2. Shares acquired as a result of Issuer's conversion of $159,004 of principal and accrued interest on outstanding Series A Convertible Promissory Notes at a conversion price of $0.404005 per share.
3. By ProMed Partners, L.P., ProMed Partners II, L.P., ProMed Offshore Fund, Ltd. and ProMed Offshore Fund II, Ltd. The reporting person disclaims beneficial ownership of these securities except to the extent of his pecuniary interest in the Funds, and this report shall not be deemed to be an admission that the reporting person is the beneficial owner of the securities for purposes of Section 16 or any other purpose.
4. Disposition of $17,172.43 of principal and accrued interest on outstanding Series A Convertible Promissory Notes as a result of the Issuer's conversion of the principal and accrued interest on the Notes into shares of common stock at a price of $0.404005 per share. The reporting person still holds $106,875 of Series A Convertible Promissory Notes which are convertible by the reporting person at a price of $0.63 per share and which are convertible on specific installment payment dates at the option of the Issuer into shares of common stock at the lower of the conversion price, currently $0.63 per share, or 85% of the 10-day volume-weighted average trading price of the common stock.
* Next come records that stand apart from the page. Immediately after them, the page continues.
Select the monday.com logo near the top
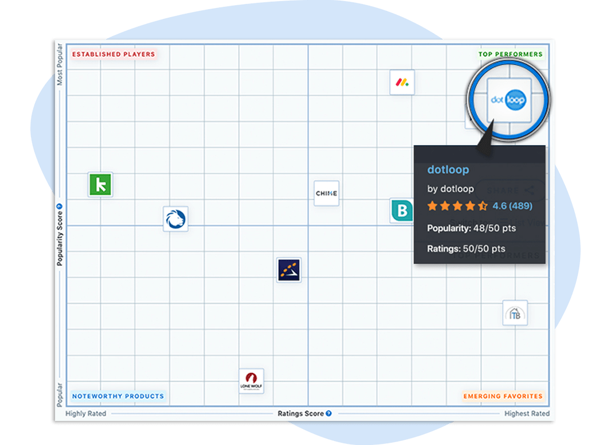 tap(401, 83)
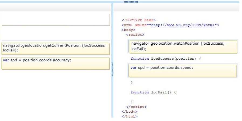Click the watchPosition snippet in the answer area

click(183, 47)
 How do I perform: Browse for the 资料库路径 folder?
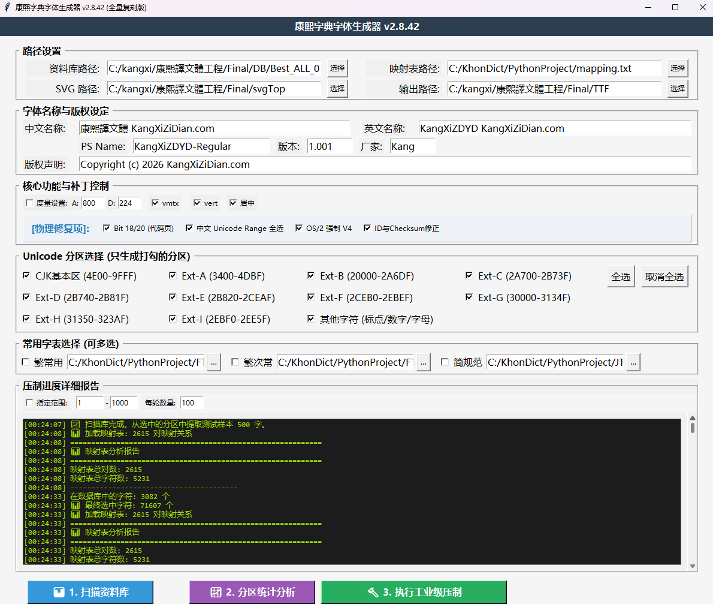[337, 68]
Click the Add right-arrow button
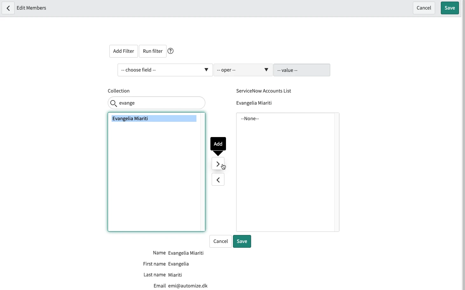This screenshot has height=290, width=465. tap(218, 163)
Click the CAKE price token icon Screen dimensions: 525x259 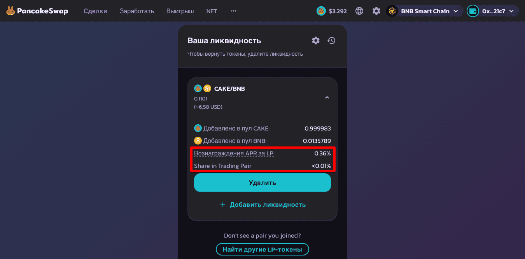point(321,11)
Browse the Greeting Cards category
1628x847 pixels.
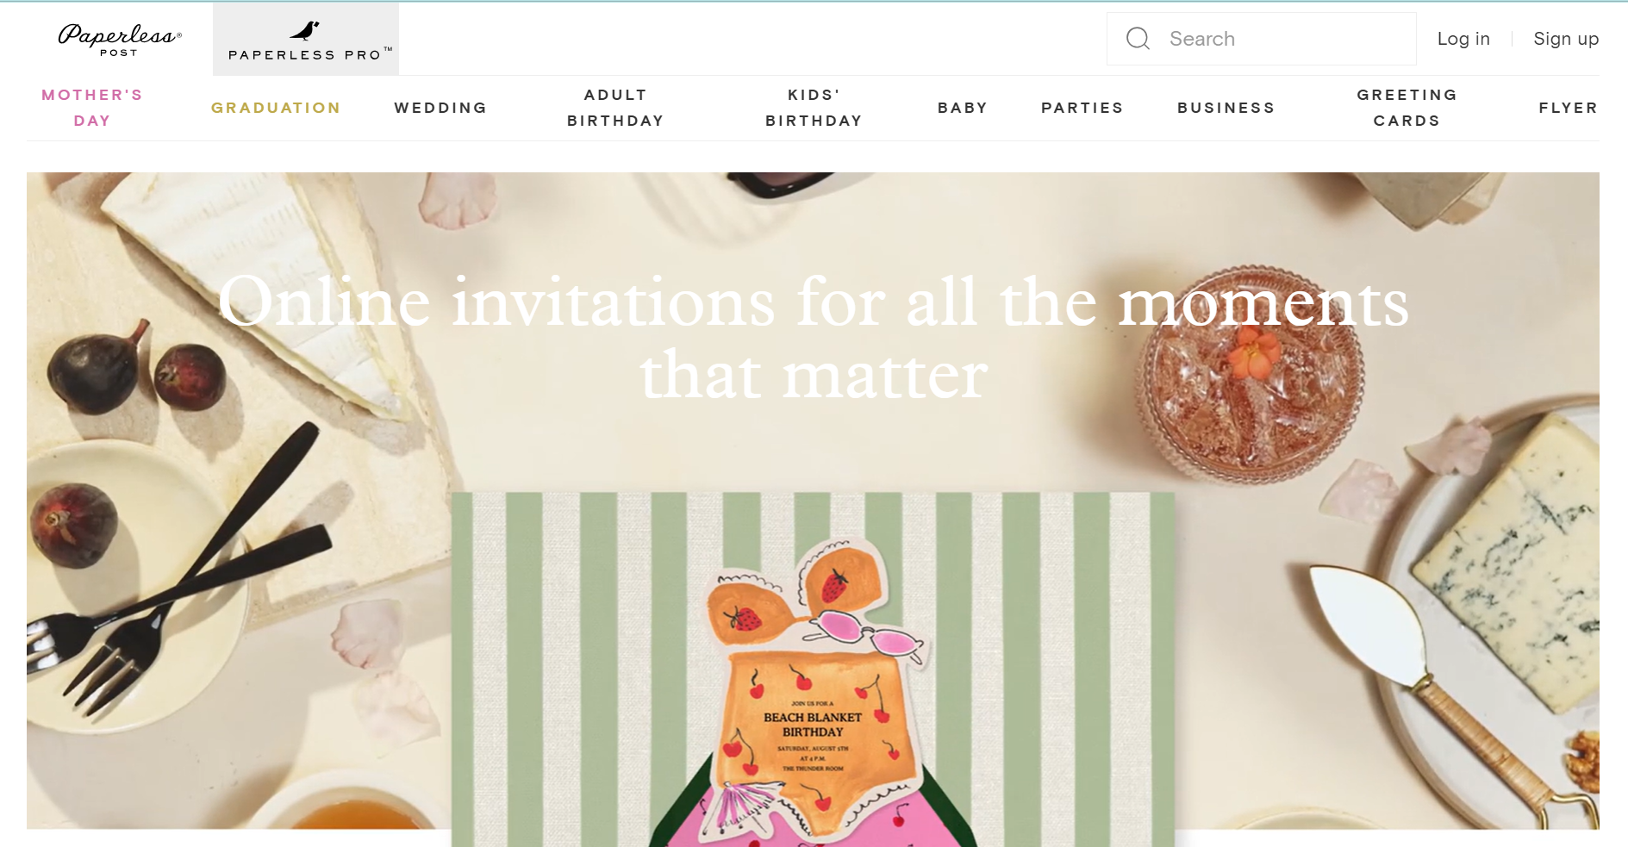coord(1407,108)
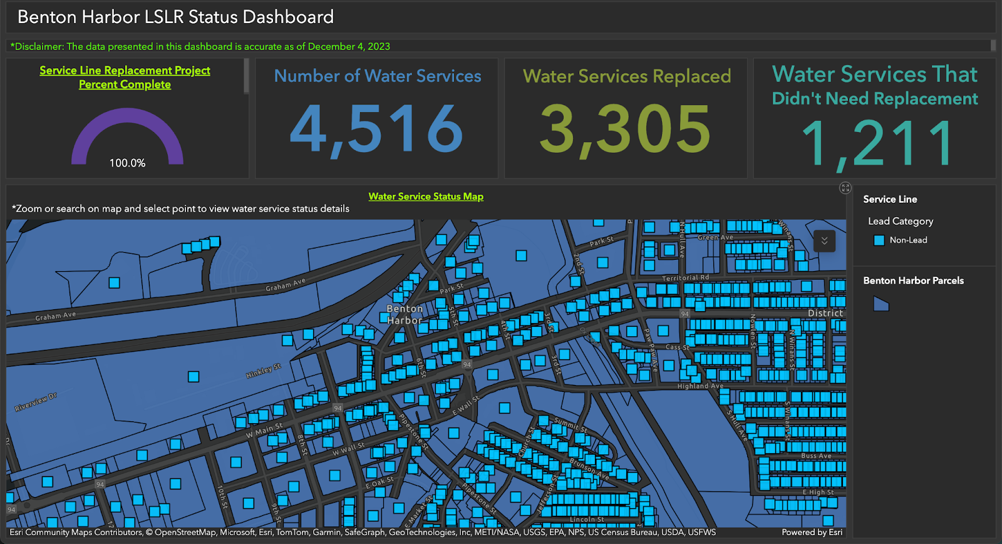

5. Disposition of $159,004 of principal and accrued interest on outstanding Series A Convertible Promissory Notes as a result of the Issuer's conversion of the principal and accrued interest on the Notes into shares of common stock at a price of $0.404005 per share. The various ProMed Funds still hold $989,583.33 of Series A Convertible Promissory Notes which are convertible by the ProMed Funds at a price of $0.63 per share and which are convertible on specific installment payment dates at the option of the Issuer into shares of common stock at the lower of the conversion price, currently $0.63 per share, or 85% of the 10-day volume-weighted average trading price of the common stock.
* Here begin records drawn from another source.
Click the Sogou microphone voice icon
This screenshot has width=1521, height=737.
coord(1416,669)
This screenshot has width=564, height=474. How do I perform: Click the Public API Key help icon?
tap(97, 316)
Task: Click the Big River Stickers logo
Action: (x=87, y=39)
Patricia Randall, under power of attorney 05/15/2007
** Signature of Reporting Person Date
Reminder: Report on a separate line for each class of securities beneficially owned directly or indirectly.
* If the form is filed by more than one reporting person, see Instruction 4 (b)(v).
** Intentional misstatements or omissions of facts constitute Federal Criminal Violations See 18 U.S.C. 1001 and 15 U.S.C. 78ff(a).
Note: File three copies of this Form, one of which must be manually signed. If space is insufficient, see Instruction 6 for procedure.